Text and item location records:
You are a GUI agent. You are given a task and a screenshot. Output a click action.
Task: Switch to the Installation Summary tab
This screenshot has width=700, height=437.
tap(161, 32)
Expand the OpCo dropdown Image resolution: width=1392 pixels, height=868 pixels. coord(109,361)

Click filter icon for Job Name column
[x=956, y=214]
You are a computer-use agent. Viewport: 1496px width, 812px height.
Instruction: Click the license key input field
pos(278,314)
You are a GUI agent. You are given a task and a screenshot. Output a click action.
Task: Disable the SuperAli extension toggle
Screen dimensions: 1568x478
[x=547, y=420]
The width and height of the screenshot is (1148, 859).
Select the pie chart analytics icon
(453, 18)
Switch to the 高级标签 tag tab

STATED TASK:
Return every line of the records above that contains the word "icon".

FULL SOLUTION:
Click filter icon for Job Name column
Select the pie chart analytics icon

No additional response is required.